OBJECTIVES: Controversy surrounds the topic of transfusion policy after non-cardiac operations. This study assessed the combined impact of postoperative nadir hemoglobin (nHb) levels and blood transfusion on adverse events after open surgical intervention in patients with PAD.
METHODS: Consecutive patients (n=1,182) who underwent PAD-related operations were matched on propensity scores calculated as their probability to have nHb more or less than 10gm/dl on the basis of operation type, demographics and comorbidities, including the revised cardiac risk index. Logistic and Cox proportional hazards regressions were used to assess the impact of nHb and number of transfused units on 1) a composite endpoint (CE) of death, myocardial infarction and stroke; 2) respiratory and wound complications.
RESULTS: After adjusting for nHb level, the number of units transfused was a strong predictor for the perioperative occurrence of the CE (OR:1.12, p=0.02) and respiratory complications (OR: 1.27, p=0.004). Adjusted for the number of units transfused, nHb had no impact on the perioperative CE (OR: 0.6, p=0.3) or respiratory events(OR: 0.40, p=0.17). An interaction term between transfusion and nHb level remain non-significant (p=0.543), indicating that the impact of blood transfusion was the same regardless of nHb level. Perioperative wound infections were less common in patients with nHb > 10gm/dl (OR: 0.59, p=0.04), whereas transfusion had no impact on wound infection rates (OR: 0.98, p=0.84). During an average follow up of 24 months transfused patients were more likely to develop the CE (HR: 1.13, p=0.02), whereas nHb level did not impact the long term adverse event rate (HR: 0.7, p=0.26).

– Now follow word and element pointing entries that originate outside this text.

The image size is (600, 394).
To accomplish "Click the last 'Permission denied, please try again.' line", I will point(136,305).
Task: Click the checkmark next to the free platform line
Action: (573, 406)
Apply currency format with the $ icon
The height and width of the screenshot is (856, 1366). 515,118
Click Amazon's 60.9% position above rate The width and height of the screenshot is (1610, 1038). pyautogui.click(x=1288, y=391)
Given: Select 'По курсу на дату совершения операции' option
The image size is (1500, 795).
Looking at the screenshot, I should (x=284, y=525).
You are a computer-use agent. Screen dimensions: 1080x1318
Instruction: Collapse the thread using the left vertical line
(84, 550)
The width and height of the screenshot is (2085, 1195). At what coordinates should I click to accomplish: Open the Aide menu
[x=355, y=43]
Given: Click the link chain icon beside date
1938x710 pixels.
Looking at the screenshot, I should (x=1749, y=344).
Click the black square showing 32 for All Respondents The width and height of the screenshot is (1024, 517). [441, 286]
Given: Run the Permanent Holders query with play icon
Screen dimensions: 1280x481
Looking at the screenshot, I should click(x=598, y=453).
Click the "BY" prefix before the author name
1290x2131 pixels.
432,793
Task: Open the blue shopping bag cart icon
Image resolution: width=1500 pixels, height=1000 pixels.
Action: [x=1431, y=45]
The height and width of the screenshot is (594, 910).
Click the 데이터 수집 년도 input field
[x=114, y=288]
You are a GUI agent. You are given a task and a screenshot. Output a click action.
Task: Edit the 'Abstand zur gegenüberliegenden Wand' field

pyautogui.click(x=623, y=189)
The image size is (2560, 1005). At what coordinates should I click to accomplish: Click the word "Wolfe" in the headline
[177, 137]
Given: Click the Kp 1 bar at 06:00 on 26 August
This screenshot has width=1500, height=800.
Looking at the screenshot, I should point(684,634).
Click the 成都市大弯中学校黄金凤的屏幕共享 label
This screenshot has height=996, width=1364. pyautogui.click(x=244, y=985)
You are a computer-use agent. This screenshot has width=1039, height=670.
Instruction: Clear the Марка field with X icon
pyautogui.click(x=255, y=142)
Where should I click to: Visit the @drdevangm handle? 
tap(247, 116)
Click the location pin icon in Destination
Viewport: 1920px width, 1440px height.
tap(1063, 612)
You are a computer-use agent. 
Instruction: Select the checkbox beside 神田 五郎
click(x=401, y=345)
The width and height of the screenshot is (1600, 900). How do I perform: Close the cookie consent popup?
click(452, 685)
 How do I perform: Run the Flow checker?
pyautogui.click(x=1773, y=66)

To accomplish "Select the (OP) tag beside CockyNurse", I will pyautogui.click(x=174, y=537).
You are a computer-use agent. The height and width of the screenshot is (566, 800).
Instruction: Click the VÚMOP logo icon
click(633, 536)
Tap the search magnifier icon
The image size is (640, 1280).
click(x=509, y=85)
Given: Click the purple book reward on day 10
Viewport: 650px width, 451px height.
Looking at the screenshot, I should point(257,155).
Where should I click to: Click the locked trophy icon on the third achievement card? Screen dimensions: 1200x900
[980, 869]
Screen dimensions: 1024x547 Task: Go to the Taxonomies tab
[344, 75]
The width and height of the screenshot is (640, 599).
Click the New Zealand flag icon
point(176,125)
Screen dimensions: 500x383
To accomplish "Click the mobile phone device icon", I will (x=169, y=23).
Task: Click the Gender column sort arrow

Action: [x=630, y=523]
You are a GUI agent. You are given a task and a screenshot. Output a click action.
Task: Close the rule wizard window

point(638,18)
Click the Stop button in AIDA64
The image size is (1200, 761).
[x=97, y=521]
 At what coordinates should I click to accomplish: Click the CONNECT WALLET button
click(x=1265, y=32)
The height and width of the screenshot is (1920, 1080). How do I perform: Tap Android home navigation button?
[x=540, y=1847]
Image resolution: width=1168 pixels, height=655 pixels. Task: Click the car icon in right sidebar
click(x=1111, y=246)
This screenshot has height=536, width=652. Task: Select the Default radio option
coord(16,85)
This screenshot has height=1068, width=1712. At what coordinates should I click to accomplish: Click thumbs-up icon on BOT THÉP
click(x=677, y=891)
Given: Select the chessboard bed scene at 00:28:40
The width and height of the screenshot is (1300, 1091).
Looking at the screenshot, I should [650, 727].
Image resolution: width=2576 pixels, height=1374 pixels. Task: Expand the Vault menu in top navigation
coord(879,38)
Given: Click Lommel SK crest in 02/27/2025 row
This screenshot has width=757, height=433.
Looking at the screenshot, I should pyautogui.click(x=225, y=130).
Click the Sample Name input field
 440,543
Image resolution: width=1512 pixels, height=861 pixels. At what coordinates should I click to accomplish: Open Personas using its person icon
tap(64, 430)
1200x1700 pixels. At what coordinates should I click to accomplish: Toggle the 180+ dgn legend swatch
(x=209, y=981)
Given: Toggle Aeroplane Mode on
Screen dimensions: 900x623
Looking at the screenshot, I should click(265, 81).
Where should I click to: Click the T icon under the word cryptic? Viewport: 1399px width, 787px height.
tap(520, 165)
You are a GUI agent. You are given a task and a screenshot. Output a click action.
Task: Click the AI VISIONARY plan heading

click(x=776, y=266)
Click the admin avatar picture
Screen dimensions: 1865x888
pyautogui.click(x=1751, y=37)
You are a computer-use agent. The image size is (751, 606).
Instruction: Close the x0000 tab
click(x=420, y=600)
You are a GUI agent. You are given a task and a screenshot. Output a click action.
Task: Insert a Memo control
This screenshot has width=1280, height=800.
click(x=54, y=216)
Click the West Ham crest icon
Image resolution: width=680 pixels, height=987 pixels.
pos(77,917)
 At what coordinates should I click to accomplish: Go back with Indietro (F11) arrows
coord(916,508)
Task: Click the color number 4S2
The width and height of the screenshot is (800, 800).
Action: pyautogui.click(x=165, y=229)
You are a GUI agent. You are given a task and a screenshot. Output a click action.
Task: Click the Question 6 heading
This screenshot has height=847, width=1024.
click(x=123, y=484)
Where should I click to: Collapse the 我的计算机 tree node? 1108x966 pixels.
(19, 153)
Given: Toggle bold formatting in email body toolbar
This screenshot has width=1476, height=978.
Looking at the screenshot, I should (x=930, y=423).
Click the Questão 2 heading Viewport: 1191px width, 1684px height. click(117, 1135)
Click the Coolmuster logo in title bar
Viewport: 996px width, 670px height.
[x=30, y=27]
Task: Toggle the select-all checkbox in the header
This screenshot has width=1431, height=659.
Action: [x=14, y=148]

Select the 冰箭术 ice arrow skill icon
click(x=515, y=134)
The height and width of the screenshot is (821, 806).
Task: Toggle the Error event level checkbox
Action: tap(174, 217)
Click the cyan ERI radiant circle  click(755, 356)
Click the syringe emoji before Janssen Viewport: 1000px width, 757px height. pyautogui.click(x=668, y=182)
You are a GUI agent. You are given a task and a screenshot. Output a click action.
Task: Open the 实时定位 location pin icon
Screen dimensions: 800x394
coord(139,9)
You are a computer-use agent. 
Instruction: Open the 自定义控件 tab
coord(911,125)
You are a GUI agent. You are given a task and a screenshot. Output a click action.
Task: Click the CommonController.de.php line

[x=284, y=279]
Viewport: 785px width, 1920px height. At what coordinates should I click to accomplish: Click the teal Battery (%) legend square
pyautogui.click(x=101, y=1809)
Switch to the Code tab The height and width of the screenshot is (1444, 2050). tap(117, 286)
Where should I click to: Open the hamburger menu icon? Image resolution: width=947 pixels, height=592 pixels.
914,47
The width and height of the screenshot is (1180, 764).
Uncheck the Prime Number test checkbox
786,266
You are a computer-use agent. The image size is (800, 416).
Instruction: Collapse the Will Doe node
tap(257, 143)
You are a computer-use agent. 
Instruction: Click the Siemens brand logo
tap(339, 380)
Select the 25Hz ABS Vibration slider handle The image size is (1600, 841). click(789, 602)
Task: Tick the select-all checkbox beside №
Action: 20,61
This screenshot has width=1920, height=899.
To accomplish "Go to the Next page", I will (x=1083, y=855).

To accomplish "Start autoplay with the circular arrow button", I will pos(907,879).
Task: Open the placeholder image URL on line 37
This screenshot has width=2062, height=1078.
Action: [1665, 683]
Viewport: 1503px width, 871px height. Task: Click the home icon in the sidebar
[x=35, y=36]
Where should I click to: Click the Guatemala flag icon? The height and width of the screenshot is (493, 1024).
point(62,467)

CONCLUSIONS: Blood transfusion increases the incidence of perioperative and long-term mortality and cardiovascular adverse events regardless of the associated nHb. It also increases the risk of perioperative respiratory complications. A restrictive transfusion strategy is justified in patients with PAD.
AUTHOR DISCLOSURES: N. R. Barshes, Nothing to disclose; C. F. Bechara, Nothing to disclose; P. Kougias, Nothing to disclose; P. H. Lin, Nothing to disclose; S. Orcutt, Nothing to disclose; G. Pisimisis, Nothing to disclose.